These days, it feels like the sole use of User-Agent is as a weak defence agains...

jaywalk · on March 25, 2020

Preventing scraping is an entirely futile effort. I've lost count of the number of times I've had to tell a project manager that if a user can see it in their browser, there is a way to scrape it.

Best I've ever been able to do is implement server-side throttling to force the scrapers to slow down. But I manage some public web applications with data that is very valuable to certain other players in the industry, so they will invest the time and effort to bypass any measures I throw at them.

pocket_cheese · on March 26, 2020

As a person who scrapes sites (ethically), I think it's impossible or pretty damn near impossible to prevent a motivated actor from scraping your website. However, I've avoided scraping websites because their anti scraping measures made it not worth the effort of figuring out their site.
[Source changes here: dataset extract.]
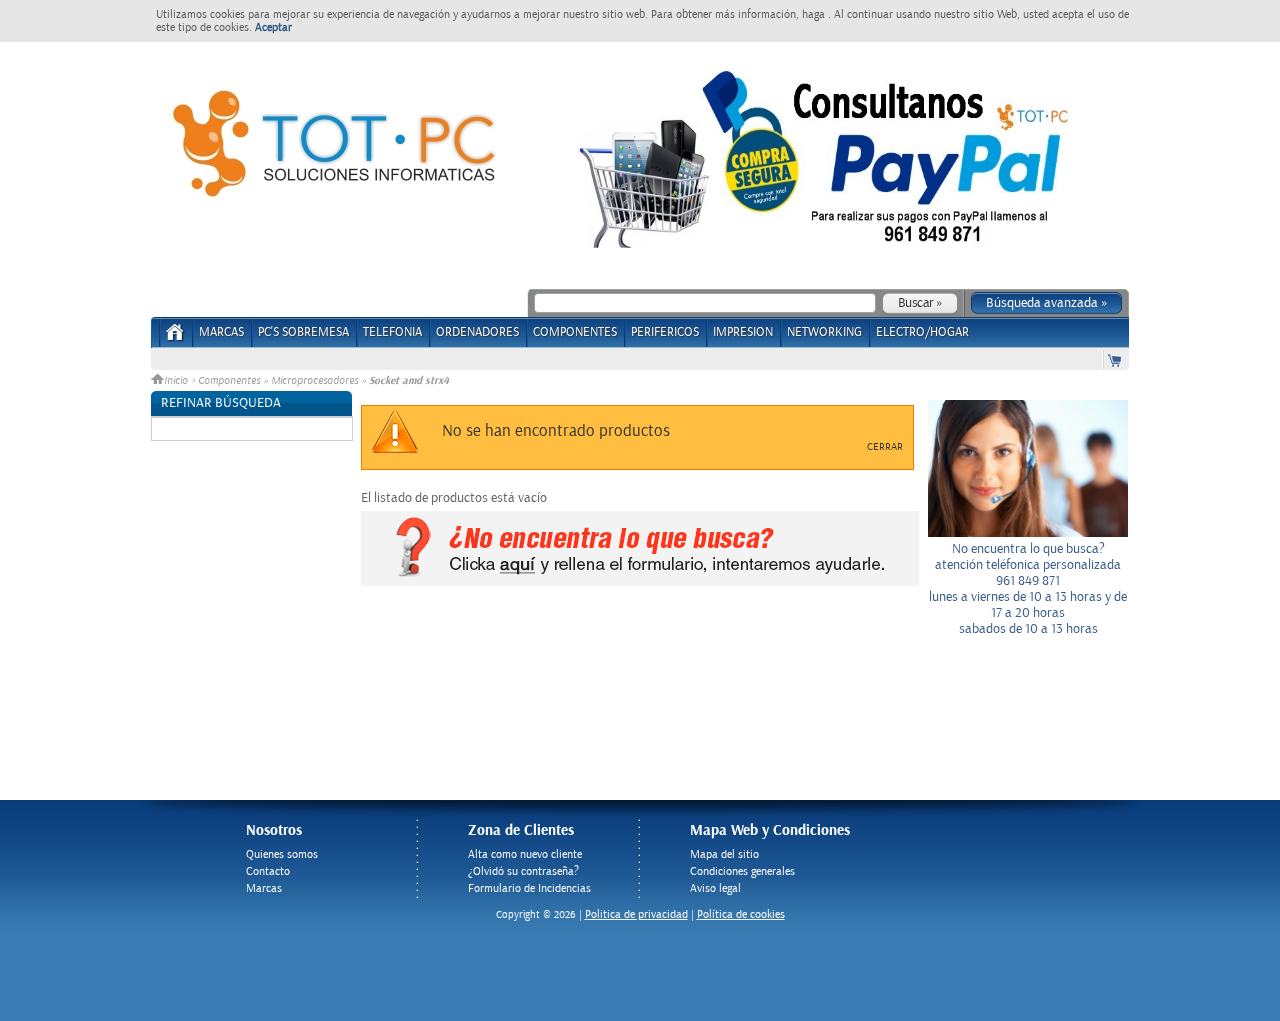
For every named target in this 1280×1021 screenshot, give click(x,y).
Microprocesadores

I think it's still worth for do minimal things like minify/obfuscate your client side JS and use some type of one time use request token to restrict replay-ability. The difference between knowing that I can figure it in 30 minutes vs 4 hours vs a few days is going to filter out a lot of people.

Of course, sometimes obfuscating how your website works can make it needlessly more complicated, so it's a trade off.

cirno · on March 25, 2020

Checking the user-agent string for scrapers doesn't work anyway. In addition to using dozens of proxies in different IP address blocks, archive.is spoofs its user agents to be the latest Chrome release and updates it often.